Sony's new PlayStation Vita handheld sports a good amount of ways to connect with people. It will let you share your trophies, passively trade and unlock game content, and even broadcast how you're feeling about the games you're playing.
Well, to a point. As it turns out, the Vita won't let you tell people if you don't like a game.
The Vita's most comprehensive and interesting collection of social features is "Near." Near is something like the Nintendo 3DS' spot-passes and street-passes - the idea is to let you passively connect to other players. Its coolest feature is the ability to scan of your local area (a 3 kilometer radius) to give you information on all of the PSN activity around you.
It also keeps a running bulletin board tracking the popularity of various Vita games. One of the first games to pop up on my chart was Uncharted: Golden Abyss. I decided to take a look at the page for the game and see what was what.
Upon arriving on a page called "Players' Voice," a message popped up: "Tap 'Pick Some Emoticons!' to share your opinion of this game."
Okay, Vita. I already shared my opinion of this game, so I have a pretty good idea of what it is. I hit the "emoticon" button to assign an emoticon to this game. Presumably, this emoticon would then be broadcast out to the people I connected with via Near, letting them know what I thought.
A window popped up featuring a handful of emoticons. I looked for the one marked "disappointment" or "sadface." And yet what I saw were… only positive emoticons.
"Funny," "moving," "exhilarating," "engrossing," "rewarding," "cool," "captivating," "amazing," and "heartwarming." Those were my only options.
That means that the Vita is telling me that it's fine if I share my opinions with my friends, but only if they're positive. I didn't really think that Uncharted: Golden Abyss was any of those things! There wasn't even an emoticon for "good graphics."
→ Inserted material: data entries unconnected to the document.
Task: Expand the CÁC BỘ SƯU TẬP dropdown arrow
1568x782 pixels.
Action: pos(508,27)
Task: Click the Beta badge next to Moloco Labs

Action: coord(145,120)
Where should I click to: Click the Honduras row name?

Ironically, despite the exclamatory energy behind the "Pick Some Emoticons!" feature, the menu's baseline icon—a collection of three grey, flat-mouthed faces—comes the closest to actually conveying my feelings about Golden Abyss.
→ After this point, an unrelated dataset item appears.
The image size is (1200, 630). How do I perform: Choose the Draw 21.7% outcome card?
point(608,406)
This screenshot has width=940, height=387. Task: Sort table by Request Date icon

Engineered positivity isn't new to social media. There is a reason that Facebook doesn't have a dislike button - from a business perspective, social networks need to grow to survive, and positivity helps growth. "Liking" something on Facebook doesn't even necessarily mean that you're expressing approval - sometimes it's merely a way to put something on your page and share it with others, thereby helping Facebook to grow.
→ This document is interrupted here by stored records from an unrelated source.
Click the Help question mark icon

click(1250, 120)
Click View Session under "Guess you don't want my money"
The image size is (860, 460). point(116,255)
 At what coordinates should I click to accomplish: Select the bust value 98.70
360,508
But all the same, there's something vaguely sinister about how the Vita muzzles players who want to provide their honest take on a game they've played. It's so falsely cheery; the simplistic Orwellian (actually, Huxlian) undertone of the mandatory smiley-face.
So no, this alone is not the harbinger of some terrifying dystopian future. And we're still able to give star ratings to games in the PSN store. But this feels calculated nonetheless. If Sony wants us to use their social features and contribute to their social network, they could at least let us express how we actually feel.